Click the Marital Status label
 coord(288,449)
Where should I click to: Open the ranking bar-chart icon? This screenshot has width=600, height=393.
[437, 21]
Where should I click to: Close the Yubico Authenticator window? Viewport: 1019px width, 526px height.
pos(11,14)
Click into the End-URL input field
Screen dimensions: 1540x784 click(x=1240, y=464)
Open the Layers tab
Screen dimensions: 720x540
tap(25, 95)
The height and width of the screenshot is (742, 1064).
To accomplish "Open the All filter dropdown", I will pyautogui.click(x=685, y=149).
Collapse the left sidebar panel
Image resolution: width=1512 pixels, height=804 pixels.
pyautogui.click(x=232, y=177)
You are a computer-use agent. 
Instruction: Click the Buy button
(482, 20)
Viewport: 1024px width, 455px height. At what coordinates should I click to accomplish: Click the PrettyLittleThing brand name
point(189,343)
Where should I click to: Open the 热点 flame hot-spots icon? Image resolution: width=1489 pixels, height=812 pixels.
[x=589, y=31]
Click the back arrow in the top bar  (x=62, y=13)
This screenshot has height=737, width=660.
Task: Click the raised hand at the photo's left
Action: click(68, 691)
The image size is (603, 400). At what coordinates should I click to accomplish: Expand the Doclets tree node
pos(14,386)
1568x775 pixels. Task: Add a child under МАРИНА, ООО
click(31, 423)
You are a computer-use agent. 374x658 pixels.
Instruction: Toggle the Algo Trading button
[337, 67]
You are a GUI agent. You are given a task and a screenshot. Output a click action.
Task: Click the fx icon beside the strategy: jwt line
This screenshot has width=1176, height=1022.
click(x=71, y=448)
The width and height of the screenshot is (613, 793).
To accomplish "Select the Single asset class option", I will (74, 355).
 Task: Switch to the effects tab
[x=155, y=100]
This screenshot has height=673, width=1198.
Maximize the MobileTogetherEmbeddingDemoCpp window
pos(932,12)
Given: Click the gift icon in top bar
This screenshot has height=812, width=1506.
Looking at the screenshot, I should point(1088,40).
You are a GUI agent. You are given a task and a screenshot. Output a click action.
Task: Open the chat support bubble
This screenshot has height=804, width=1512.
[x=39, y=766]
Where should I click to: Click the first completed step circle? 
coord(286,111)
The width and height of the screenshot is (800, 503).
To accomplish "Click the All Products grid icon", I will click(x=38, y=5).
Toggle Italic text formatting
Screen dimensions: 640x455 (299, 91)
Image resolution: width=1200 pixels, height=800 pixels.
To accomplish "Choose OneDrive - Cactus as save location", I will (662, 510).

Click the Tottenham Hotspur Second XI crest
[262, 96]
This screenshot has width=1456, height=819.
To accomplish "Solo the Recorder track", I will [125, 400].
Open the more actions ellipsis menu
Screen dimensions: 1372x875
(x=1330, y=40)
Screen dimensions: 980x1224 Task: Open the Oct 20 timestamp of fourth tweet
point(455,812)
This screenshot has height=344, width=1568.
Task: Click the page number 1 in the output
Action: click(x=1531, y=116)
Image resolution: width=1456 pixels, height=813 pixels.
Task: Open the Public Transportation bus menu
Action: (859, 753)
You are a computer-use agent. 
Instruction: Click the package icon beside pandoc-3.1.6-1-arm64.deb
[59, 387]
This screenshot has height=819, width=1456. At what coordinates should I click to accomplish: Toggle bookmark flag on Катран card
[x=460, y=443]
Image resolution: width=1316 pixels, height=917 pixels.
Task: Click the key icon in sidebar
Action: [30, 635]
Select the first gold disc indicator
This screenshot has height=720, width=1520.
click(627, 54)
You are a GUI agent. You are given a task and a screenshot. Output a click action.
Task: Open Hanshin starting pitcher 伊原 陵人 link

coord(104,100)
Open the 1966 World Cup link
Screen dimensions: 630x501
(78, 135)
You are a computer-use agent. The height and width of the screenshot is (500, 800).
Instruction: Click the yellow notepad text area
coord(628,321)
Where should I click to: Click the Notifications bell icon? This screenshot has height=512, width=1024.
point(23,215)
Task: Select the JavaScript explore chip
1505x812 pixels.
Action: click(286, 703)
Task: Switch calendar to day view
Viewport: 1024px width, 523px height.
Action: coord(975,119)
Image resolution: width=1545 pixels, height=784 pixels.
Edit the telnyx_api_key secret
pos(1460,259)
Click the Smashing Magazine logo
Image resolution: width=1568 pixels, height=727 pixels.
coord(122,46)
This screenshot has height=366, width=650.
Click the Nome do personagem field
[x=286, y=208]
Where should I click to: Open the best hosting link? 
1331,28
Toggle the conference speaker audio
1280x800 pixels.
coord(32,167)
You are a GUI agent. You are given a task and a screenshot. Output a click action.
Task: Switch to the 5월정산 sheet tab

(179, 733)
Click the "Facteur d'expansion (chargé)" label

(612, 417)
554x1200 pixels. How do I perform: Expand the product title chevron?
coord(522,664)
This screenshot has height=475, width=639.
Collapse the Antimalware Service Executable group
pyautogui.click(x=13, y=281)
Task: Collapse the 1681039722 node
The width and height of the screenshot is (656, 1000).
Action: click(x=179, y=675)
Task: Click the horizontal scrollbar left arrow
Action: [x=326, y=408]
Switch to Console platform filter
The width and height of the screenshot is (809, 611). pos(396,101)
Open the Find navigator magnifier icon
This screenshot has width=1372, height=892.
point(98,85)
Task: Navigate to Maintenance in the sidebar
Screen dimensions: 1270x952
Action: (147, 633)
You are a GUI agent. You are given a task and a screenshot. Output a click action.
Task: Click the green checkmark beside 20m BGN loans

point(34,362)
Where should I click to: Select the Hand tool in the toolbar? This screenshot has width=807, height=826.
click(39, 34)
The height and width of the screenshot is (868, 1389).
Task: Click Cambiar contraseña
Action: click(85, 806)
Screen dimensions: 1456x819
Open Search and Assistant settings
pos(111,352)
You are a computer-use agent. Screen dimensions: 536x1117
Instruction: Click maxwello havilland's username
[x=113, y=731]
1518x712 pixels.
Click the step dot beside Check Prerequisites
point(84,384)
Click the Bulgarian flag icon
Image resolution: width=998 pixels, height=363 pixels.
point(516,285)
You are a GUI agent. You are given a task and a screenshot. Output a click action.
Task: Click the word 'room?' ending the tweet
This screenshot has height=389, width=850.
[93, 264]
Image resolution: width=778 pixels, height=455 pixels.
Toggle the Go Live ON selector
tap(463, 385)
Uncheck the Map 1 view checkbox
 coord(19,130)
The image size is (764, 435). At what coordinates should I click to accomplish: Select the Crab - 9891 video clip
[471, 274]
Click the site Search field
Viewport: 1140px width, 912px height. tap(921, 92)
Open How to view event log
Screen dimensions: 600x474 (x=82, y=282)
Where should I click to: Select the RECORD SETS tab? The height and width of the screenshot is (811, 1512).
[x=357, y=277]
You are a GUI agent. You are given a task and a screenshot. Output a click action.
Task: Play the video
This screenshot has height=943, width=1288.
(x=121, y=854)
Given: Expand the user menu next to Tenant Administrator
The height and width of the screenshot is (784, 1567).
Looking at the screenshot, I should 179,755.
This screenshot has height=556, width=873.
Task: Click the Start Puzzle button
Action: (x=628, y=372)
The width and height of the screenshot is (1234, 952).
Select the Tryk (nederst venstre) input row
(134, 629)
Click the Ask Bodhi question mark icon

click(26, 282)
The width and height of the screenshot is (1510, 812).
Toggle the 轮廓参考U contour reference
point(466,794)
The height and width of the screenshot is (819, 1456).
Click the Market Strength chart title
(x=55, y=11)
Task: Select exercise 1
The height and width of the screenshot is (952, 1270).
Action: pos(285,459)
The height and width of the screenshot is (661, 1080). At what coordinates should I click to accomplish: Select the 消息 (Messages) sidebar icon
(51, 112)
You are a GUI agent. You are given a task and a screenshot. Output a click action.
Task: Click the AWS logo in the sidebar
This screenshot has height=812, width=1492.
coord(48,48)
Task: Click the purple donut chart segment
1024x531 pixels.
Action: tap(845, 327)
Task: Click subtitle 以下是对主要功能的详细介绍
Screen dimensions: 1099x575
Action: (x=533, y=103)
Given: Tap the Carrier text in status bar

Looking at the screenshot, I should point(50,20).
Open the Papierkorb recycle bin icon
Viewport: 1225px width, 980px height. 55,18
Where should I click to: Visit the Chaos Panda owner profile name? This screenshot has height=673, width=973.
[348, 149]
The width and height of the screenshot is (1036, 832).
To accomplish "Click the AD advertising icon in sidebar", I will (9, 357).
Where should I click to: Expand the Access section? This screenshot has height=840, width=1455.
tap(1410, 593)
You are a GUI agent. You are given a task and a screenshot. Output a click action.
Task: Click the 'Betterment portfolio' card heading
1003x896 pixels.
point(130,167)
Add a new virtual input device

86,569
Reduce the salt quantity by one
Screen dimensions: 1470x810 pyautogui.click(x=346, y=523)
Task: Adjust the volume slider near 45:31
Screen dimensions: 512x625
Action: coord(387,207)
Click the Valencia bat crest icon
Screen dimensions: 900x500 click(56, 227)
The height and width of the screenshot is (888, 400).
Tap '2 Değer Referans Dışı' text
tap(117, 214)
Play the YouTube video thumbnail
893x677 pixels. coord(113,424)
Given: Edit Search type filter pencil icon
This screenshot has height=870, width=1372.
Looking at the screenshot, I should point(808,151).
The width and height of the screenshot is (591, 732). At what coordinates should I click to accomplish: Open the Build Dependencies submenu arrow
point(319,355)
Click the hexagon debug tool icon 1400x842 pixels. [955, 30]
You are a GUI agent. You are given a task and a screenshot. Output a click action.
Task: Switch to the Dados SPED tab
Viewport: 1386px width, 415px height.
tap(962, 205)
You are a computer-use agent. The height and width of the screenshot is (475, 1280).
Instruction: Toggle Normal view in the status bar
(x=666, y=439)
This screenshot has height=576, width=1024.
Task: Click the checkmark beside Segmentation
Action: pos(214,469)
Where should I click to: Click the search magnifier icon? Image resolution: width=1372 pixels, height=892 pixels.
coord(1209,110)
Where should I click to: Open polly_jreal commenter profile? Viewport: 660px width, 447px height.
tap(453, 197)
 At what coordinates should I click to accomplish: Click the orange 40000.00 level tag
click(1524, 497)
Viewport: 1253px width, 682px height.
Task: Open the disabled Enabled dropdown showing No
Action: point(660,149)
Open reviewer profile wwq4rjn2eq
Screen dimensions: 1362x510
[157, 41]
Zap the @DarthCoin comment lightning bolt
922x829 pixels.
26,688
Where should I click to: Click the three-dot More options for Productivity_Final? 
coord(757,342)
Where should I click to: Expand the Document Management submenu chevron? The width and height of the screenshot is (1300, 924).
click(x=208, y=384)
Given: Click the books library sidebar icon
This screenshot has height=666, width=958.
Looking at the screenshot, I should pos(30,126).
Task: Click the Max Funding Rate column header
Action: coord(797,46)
——————————
PROBLEM DETAILS = Swap "Buy button" for "Sell button" in the stretch from the start of the material through the line containing "click(31, 423)", and reproduce that stretch with everything else unchanged.

TASK RESULT =
Click the Marital Status label
 coord(288,449)
Where should I click to: Open the ranking bar-chart icon? This screenshot has width=600, height=393.
[437, 21]
Where should I click to: Close the Yubico Authenticator window? Viewport: 1019px width, 526px height.
pos(11,14)
Click into the End-URL input field
Screen dimensions: 1540x784 click(x=1240, y=464)
Open the Layers tab
Screen dimensions: 720x540
tap(25, 95)
The height and width of the screenshot is (742, 1064).
To accomplish "Open the All filter dropdown", I will pyautogui.click(x=685, y=149).
Collapse the left sidebar panel
Image resolution: width=1512 pixels, height=804 pixels.
pyautogui.click(x=232, y=177)
You are a computer-use agent. 
Instruction: Click the Sell button
(482, 20)
Viewport: 1024px width, 455px height. At what coordinates should I click to accomplish: Click the PrettyLittleThing brand name
point(189,343)
Where should I click to: Open the 热点 flame hot-spots icon? Image resolution: width=1489 pixels, height=812 pixels.
[x=589, y=31]
Click the back arrow in the top bar  (x=62, y=13)
This screenshot has height=737, width=660.
Task: Click the raised hand at the photo's left
Action: click(68, 691)
The image size is (603, 400). At what coordinates should I click to accomplish: Expand the Doclets tree node
pos(14,386)
1568x775 pixels. Task: Add a child under МАРИНА, ООО
click(31, 423)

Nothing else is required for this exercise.